M. Picotte: Oui, prenons un exemple concret pour bien illustrer ça. D'abord, c'est la municipalité annexante qui fait son règlement. Elle fait son règlement. Elle part avec son règlement et s'en va à la municipalité voisine et elle dit: Voici, on a fait un règlement pour s'approprier telle chose et on vous offre 10 000 $. Le règlement, il est fait, là. Les deux municipalités ne sont pas dans le coup pour faire le règlement au point de départ. Et ce n'est que par la suite qu'intervient un accord. La municipalité annexante a fait son règlement, elle s'en va là et elle dit: On a décidé de vous offrir 10 000 $, est-ce que ça fait votre affaire? La municipalité dit: Oui. Là, il n'y a plus de problème. C'est clair, net et précis. Mais le règlement est fait et la municipalité annexante, uniquement, part, s'en va voir l'autre municipalité et dit: On vous offre 10 000 $ et l'autre dit: Ce n'est pas 10 000 $, c'est 15 000 $; sinon on n'en parie plus, on ne discute plus, on ne veut plus rien savoir. Donc, là, elles vont discuter. Peut-être bien qu'elles vont arriver à 12 500 $. Là, elles font un accord, mais, à ce moment-là, il y a un problème, parce qu'il y a un règlement fait par une municipalité qui est l'annexante qui parie de 10 000 $, il y a une entente qui fait que c'est 12 500 $ et que, là, elle va verser 12 500 $. Et là il y a un citoyen quelque part qui dit: Qu'est-ce que ça veut dire que, dans votre règlement, vous autres, vous avez marqué 10 000 $ et que vous avez payé 12 500 $? Vous avez donné 2500 $ de plus. Alors, on va se retourner et on va dire: Oui, mais on a signé un accord avec l'autre municipalité. On n'était pas tout seuls là-dedans, on a signé un accord avec l'autre municipalité qui évaluait ça à 12 500 $ et on a dit: Oui, compte tenu des faits qu'on nous a fait valoir, 12 500 $, c'est raisonnable. Alors, là, automatiquement, il y a un citoyen qui conteste et là on se retrouve devant la cour. Et là il y a quelqu'un qui va nous dire: À cause d'un jugement de cour, venez préciser, corriger votre loi. Parce qu'il y a deux choses. C'est la municipalité annexante qui fait son règlement.
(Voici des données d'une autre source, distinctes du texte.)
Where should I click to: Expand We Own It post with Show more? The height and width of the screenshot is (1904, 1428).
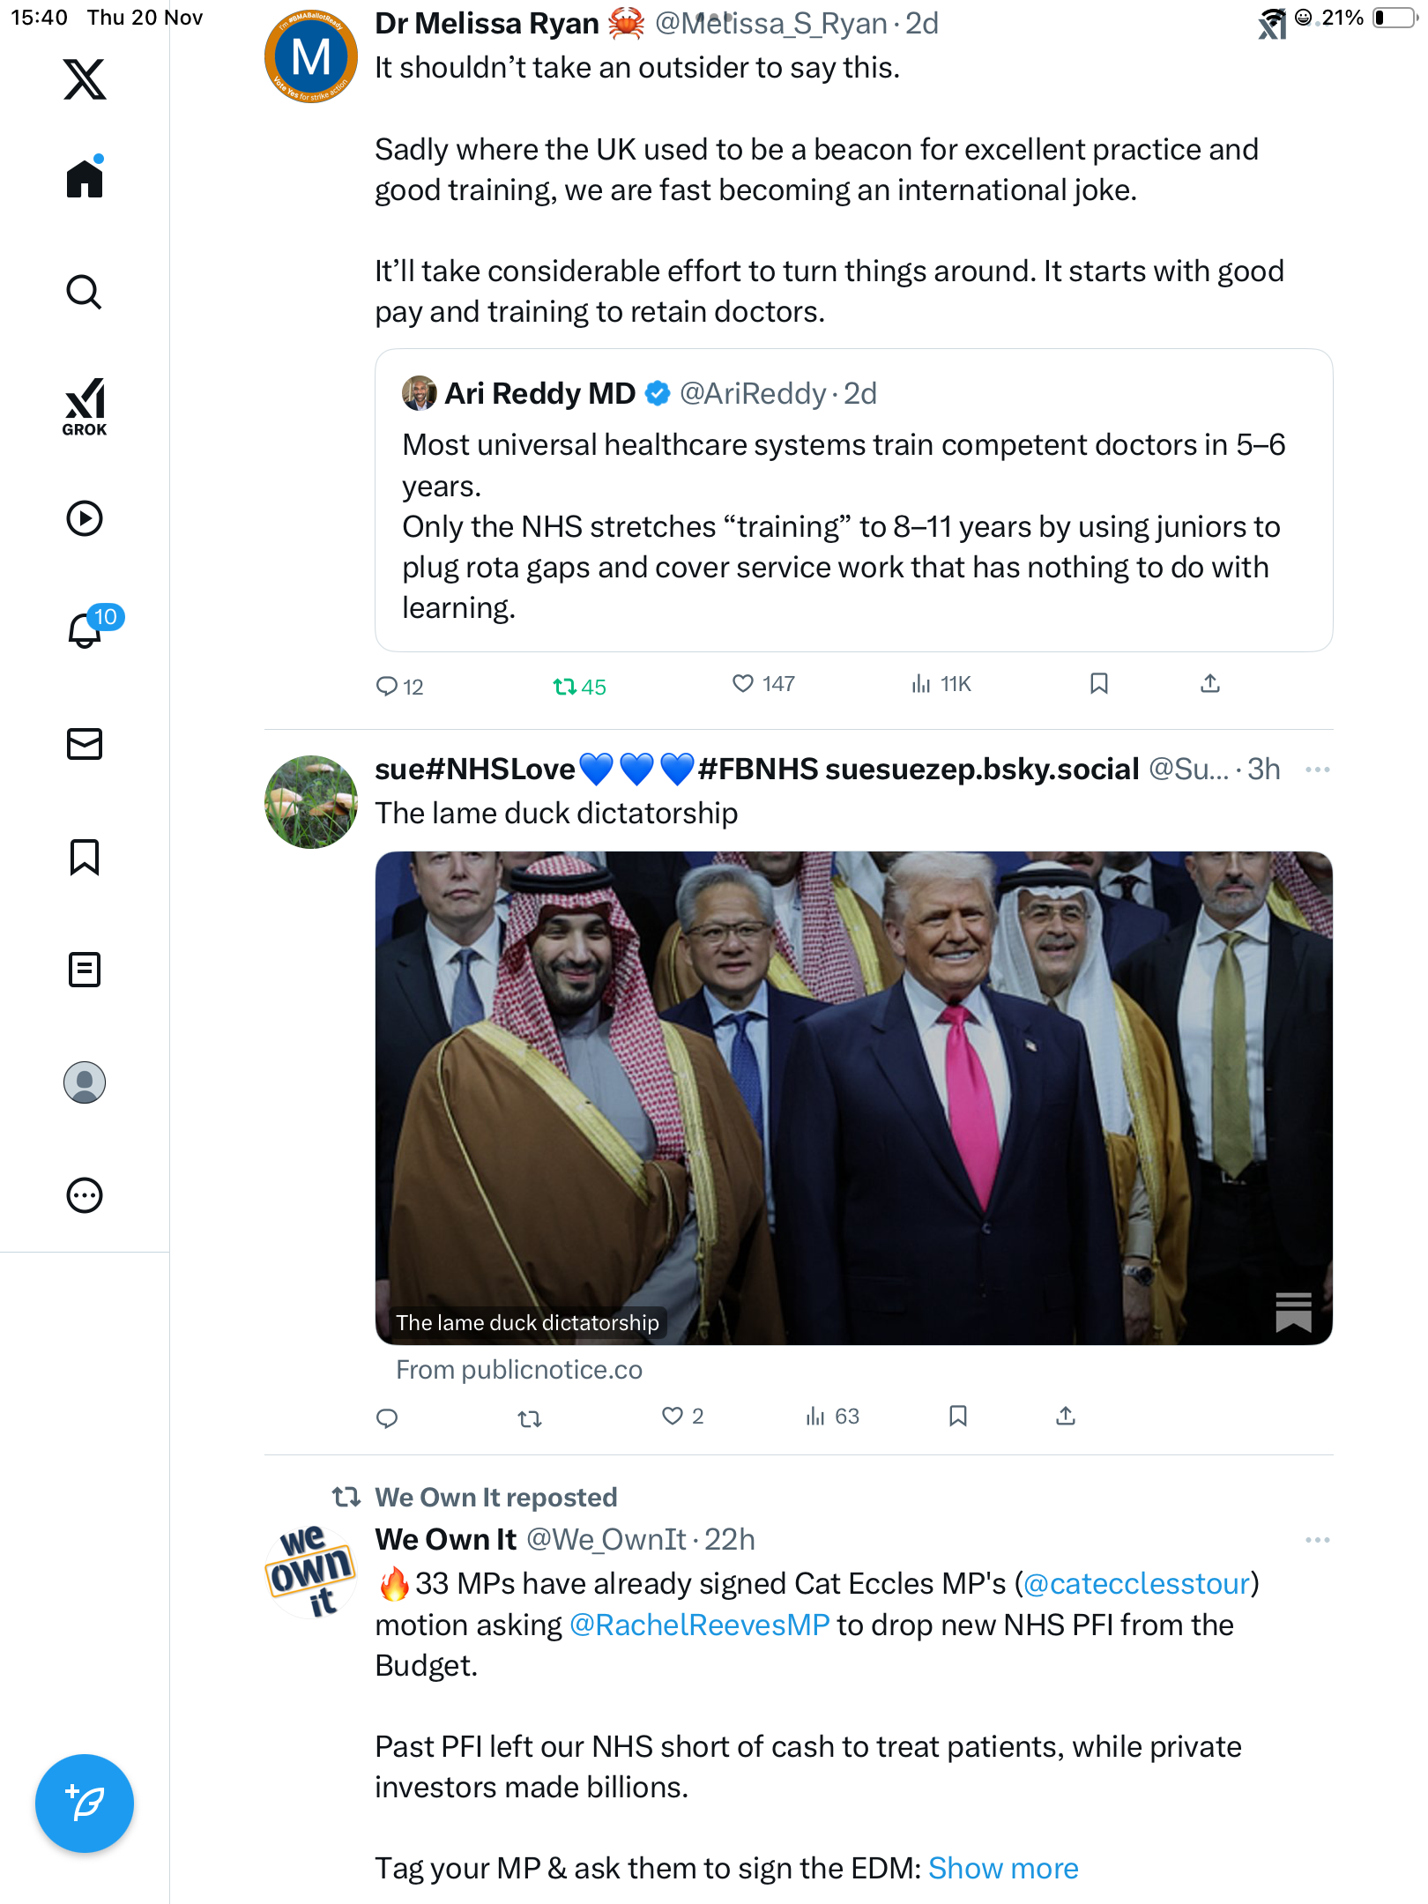pyautogui.click(x=1003, y=1869)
La Présidente (Mme Bélanger): M. le député de Dubuc.

M. Picotte: C'est comme ça.

M. Morin: Mme la Présidente, c'est parce que, lorsqu'il y a un règlement - avant d'aborder l'aspect, là, d'un accord entre les municipalités - vous avez déjà donné votre avis. Et votre avis, lui, afin d'approuver, c'est sur le règlement. Alors, comment pouvez-vous arriver, alors que le ministre a donné son avis sur le règlement, et dire après que, s'il n'y a pas concordance entre l'accord et le règlement, c'est l'accord qui prime, alors que vous, ce n'est pas sur l'accord que vous donnez votre avis, c'est sur le règlement? Comment pouvez-vous, dans un article plus loin, dire que c'est l'accord, que vous ne connaissez pas, qui prime sur le règlement que vous avez approuvé?
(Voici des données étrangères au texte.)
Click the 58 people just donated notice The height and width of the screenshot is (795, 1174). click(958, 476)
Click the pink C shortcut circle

M. Picotte: Oui, mais, c'est ça, là. Moi, quand la municipalité annexante me présente son règlement et qu'elle dit: On a l'intention d'offrir 10 000 $, je regarde ça et je dis: Je suis d'accord avec ça, offrez 10 000 $. Ce n'est que par la suite qu'elle entre en discussion avec l'autre municipalité et que là elles font un accord. Je ne peux pas présumer de ça, moi, que l'autre va l'accepter automatiquement les deux yeux fermés et dire: Oui, c'est ça qu'on prend et ça nous fait plaisir. Je ne peux pas savoir, au point de départ, quand quelqu'un me dit: On va offrir 10 000 $, que ça va être agréé en plus ou en moins. Ça pourrait être 7500 $.

M. Morin: Je comprends, M. le ministre, mais supposons que...

M. Picotte: C'est pour ça qu'on leur dit: Une fois que vous avez fait un accord, il faut sanctionner ça.

M. Morin: Supposons que l'accord viendrait totalement à rencontre de l'objet du règlement sur lequel vous vous êtes prononcé, comment pouvez-vous dire que c'est l'accord qui va primer?

M. Picotte: Là, s'il y a trop de différence, on va aller en consultation avec les citoyens, ça n'a pas de bon sens. J'ordonne une consultation.

M. Morin: Oui, mais là, ce n'est pas marqué.

M. Picotte: Oui, mais c'est une discussion entre les deux. Je ne peux pas présumer de ça.

M. Morin: En tout cas... Écoutez, M. le ministre, essayez quand même de me répondre à ça. Il y a une contradiction entre 154...

M. Picotte: Ce que je fais, moi, écoutez, j'approuve le règlement de l'annexante. Quand je dis: Allez faire un accord, c'est parce que je veux m'assurer que l'annexée est d'accord. Sinon, ça serait trop facile si je disais: C'est ça, c'est fini, n'en parlons plus. Et vous, vous êtes obligés de faire ça, ça passe par là. Mais, c'est parce que je veux m'assurer que l'autre est d'accord, quand je dis: Allez faire un accord. Sinon, il y en a rien qu'une qui est prise dans le coup et l'autre n'a plus rien à dire.

M. Morin: D'accord, mais moi, ce que je veux faire ressortir, c'est ceci.

M. Picotte: Là, il y a un problème. On fait quoi pour régler le problème?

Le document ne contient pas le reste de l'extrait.